• _Short problem_
Reproduce the following records line for line, changing nothing.

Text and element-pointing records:
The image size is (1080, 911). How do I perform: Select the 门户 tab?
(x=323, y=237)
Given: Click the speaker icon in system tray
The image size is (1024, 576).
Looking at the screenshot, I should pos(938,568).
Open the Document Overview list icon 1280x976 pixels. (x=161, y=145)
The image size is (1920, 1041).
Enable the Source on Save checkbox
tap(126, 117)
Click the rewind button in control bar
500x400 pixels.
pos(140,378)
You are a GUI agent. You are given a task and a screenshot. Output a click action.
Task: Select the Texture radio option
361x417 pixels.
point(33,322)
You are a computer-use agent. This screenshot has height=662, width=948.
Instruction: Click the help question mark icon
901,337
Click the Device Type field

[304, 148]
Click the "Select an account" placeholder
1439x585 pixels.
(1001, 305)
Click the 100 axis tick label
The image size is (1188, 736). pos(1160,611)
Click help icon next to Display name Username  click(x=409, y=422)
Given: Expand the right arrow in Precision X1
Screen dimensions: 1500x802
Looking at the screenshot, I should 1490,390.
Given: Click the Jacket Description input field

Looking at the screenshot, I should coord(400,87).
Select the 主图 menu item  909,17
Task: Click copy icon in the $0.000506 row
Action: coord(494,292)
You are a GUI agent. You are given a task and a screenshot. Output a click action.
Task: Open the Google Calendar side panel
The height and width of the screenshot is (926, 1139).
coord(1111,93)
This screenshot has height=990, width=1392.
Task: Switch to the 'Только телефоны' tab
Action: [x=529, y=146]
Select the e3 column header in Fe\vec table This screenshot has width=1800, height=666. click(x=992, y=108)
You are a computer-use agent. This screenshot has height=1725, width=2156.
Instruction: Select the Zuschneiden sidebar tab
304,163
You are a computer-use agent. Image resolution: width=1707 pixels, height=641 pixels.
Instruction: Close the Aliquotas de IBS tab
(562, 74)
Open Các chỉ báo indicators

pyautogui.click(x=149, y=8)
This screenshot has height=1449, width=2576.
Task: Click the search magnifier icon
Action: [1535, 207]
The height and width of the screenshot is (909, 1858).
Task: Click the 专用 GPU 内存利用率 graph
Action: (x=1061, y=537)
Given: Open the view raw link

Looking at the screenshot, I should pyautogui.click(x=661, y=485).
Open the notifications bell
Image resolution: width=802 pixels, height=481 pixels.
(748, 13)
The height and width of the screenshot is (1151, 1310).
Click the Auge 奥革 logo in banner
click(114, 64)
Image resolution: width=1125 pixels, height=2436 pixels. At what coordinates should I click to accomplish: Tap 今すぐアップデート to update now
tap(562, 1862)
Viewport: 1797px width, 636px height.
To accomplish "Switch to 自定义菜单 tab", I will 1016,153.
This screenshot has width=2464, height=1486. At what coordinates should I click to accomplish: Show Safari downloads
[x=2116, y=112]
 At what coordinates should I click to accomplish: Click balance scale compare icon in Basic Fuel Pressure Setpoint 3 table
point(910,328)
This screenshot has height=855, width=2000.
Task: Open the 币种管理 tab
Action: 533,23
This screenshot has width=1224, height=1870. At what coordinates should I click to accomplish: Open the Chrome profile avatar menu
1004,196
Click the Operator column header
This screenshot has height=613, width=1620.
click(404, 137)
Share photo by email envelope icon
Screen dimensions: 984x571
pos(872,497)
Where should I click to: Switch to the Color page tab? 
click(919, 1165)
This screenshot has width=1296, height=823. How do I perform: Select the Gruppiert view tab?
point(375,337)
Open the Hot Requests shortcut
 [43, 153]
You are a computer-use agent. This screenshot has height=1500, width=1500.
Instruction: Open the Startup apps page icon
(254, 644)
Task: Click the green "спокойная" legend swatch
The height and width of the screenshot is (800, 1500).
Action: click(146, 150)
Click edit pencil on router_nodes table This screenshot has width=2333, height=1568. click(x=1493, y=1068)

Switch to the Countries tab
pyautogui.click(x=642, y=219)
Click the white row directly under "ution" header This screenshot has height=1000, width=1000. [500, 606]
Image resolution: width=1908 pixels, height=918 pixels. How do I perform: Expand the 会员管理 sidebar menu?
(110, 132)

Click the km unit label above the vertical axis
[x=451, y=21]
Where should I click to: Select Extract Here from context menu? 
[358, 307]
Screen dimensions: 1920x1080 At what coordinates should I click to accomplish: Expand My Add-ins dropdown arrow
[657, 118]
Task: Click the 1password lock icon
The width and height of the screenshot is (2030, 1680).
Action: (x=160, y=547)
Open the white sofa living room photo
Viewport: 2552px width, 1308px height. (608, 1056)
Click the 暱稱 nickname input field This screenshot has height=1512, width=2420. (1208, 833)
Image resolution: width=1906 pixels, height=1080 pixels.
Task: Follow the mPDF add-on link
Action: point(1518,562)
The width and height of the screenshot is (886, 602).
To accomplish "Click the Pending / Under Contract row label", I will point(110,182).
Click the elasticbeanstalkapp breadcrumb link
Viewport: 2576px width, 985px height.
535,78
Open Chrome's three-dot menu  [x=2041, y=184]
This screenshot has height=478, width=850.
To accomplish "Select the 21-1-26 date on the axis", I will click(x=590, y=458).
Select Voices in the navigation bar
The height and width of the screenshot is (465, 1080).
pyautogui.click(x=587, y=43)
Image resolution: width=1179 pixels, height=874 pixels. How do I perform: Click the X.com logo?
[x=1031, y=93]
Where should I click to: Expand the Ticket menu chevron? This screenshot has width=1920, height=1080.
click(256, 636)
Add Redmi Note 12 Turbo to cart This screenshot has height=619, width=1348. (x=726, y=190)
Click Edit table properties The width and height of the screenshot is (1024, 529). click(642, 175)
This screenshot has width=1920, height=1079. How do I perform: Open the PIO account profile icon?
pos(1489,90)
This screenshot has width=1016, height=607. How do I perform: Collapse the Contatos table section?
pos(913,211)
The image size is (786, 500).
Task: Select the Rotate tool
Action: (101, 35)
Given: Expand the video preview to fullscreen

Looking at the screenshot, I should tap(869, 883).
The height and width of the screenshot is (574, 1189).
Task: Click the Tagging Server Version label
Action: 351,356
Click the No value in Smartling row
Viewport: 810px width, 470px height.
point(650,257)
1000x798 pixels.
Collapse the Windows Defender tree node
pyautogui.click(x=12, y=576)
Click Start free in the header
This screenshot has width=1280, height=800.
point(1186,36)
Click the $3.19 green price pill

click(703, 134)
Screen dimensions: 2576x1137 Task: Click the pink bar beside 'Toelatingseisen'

• _Task response_
The image size is (1080, 911). How do I perform: Select the 门户 tab?
(x=323, y=237)
Given: Click the speaker icon in system tray
The image size is (1024, 576).
Looking at the screenshot, I should pos(938,568).
Open the Document Overview list icon 1280x976 pixels. (x=161, y=145)
The image size is (1920, 1041).
Enable the Source on Save checkbox
tap(126, 117)
Click the rewind button in control bar
500x400 pixels.
pos(140,378)
You are a GUI agent. You are given a task and a screenshot. Output a click action.
Task: Select the Texture radio option
361x417 pixels.
point(33,322)
You are a computer-use agent. This screenshot has height=662, width=948.
Instruction: Click the help question mark icon
901,337
Click the Device Type field

[304, 148]
Click the "Select an account" placeholder
1439x585 pixels.
(1001, 305)
Click the 100 axis tick label
The image size is (1188, 736). pos(1160,611)
Click help icon next to Display name Username  click(x=409, y=422)
Given: Expand the right arrow in Precision X1
Screen dimensions: 1500x802
Looking at the screenshot, I should 1490,390.
Given: Click the Jacket Description input field

Looking at the screenshot, I should coord(400,87).
Select the 主图 menu item  909,17
Task: Click copy icon in the $0.000506 row
Action: coord(494,292)
You are a GUI agent. You are given a task and a screenshot. Output a click action.
Task: Open the Google Calendar side panel
The height and width of the screenshot is (926, 1139).
coord(1111,93)
This screenshot has height=990, width=1392.
Task: Switch to the 'Только телефоны' tab
Action: [x=529, y=146]
Select the e3 column header in Fe\vec table This screenshot has width=1800, height=666. click(x=992, y=108)
You are a computer-use agent. This screenshot has height=1725, width=2156.
Instruction: Select the Zuschneiden sidebar tab
304,163
You are a computer-use agent. Image resolution: width=1707 pixels, height=641 pixels.
Instruction: Close the Aliquotas de IBS tab
(562, 74)
Open Các chỉ báo indicators

pyautogui.click(x=149, y=8)
This screenshot has height=1449, width=2576.
Task: Click the search magnifier icon
Action: [1535, 207]
The height and width of the screenshot is (909, 1858).
Task: Click the 专用 GPU 内存利用率 graph
Action: (x=1061, y=537)
Given: Open the view raw link

Looking at the screenshot, I should pyautogui.click(x=661, y=485).
Open the notifications bell
Image resolution: width=802 pixels, height=481 pixels.
(748, 13)
The height and width of the screenshot is (1151, 1310).
Click the Auge 奥革 logo in banner
click(114, 64)
Image resolution: width=1125 pixels, height=2436 pixels. At what coordinates should I click to accomplish: Tap 今すぐアップデート to update now
tap(562, 1862)
Viewport: 1797px width, 636px height.
To accomplish "Switch to 自定义菜单 tab", I will 1016,153.
This screenshot has width=2464, height=1486. At what coordinates should I click to accomplish: Show Safari downloads
[x=2116, y=112]
 At what coordinates should I click to accomplish: Click balance scale compare icon in Basic Fuel Pressure Setpoint 3 table
point(910,328)
This screenshot has height=855, width=2000.
Task: Open the 币种管理 tab
Action: 533,23
This screenshot has width=1224, height=1870. At what coordinates should I click to accomplish: Open the Chrome profile avatar menu
1004,196
Click the Operator column header
This screenshot has height=613, width=1620.
click(404, 137)
Share photo by email envelope icon
Screen dimensions: 984x571
pos(872,497)
Where should I click to: Switch to the Color page tab? 
click(919, 1165)
This screenshot has width=1296, height=823. How do I perform: Select the Gruppiert view tab?
point(375,337)
Open the Hot Requests shortcut
 [43, 153]
You are a computer-use agent. This screenshot has height=1500, width=1500.
Instruction: Open the Startup apps page icon
(254, 644)
Task: Click the green "спокойная" legend swatch
The height and width of the screenshot is (800, 1500).
Action: click(146, 150)
Click edit pencil on router_nodes table This screenshot has width=2333, height=1568. click(x=1493, y=1068)

Switch to the Countries tab
pyautogui.click(x=642, y=219)
Click the white row directly under "ution" header This screenshot has height=1000, width=1000. [500, 606]
Image resolution: width=1908 pixels, height=918 pixels. How do I perform: Expand the 会员管理 sidebar menu?
(110, 132)

Click the km unit label above the vertical axis
[x=451, y=21]
Where should I click to: Select Extract Here from context menu? 
[358, 307]
Screen dimensions: 1920x1080 At what coordinates should I click to accomplish: Expand My Add-ins dropdown arrow
[657, 118]
Task: Click the 1password lock icon
The width and height of the screenshot is (2030, 1680).
Action: (x=160, y=547)
Open the white sofa living room photo
Viewport: 2552px width, 1308px height. (608, 1056)
Click the 暱稱 nickname input field This screenshot has height=1512, width=2420. (1208, 833)
Image resolution: width=1906 pixels, height=1080 pixels.
Task: Follow the mPDF add-on link
Action: point(1518,562)
The width and height of the screenshot is (886, 602).
To accomplish "Click the Pending / Under Contract row label", I will point(110,182).
Click the elasticbeanstalkapp breadcrumb link
Viewport: 2576px width, 985px height.
535,78
Open Chrome's three-dot menu  [x=2041, y=184]
This screenshot has height=478, width=850.
To accomplish "Select the 21-1-26 date on the axis", I will click(x=590, y=458).
Select Voices in the navigation bar
The height and width of the screenshot is (465, 1080).
pyautogui.click(x=587, y=43)
Image resolution: width=1179 pixels, height=874 pixels. How do I perform: Click the X.com logo?
[x=1031, y=93]
Where should I click to: Expand the Ticket menu chevron? This screenshot has width=1920, height=1080.
click(256, 636)
Add Redmi Note 12 Turbo to cart This screenshot has height=619, width=1348. (x=726, y=190)
Click Edit table properties The width and height of the screenshot is (1024, 529). click(642, 175)
This screenshot has width=1920, height=1079. How do I perform: Open the PIO account profile icon?
pos(1489,90)
This screenshot has width=1016, height=607. How do I perform: Collapse the Contatos table section?
pos(913,211)
The image size is (786, 500).
Task: Select the Rotate tool
Action: (101, 35)
Given: Expand the video preview to fullscreen

Looking at the screenshot, I should tap(869, 883).
The height and width of the screenshot is (574, 1189).
Task: Click the Tagging Server Version label
Action: 351,356
Click the No value in Smartling row
Viewport: 810px width, 470px height.
point(650,257)
1000x798 pixels.
Collapse the Windows Defender tree node
pyautogui.click(x=12, y=576)
Click Start free in the header
This screenshot has width=1280, height=800.
point(1186,36)
Click the $3.19 green price pill

click(703, 134)
Screen dimensions: 2576x1137 Task: Click the pink bar beside 'Toelatingseisen'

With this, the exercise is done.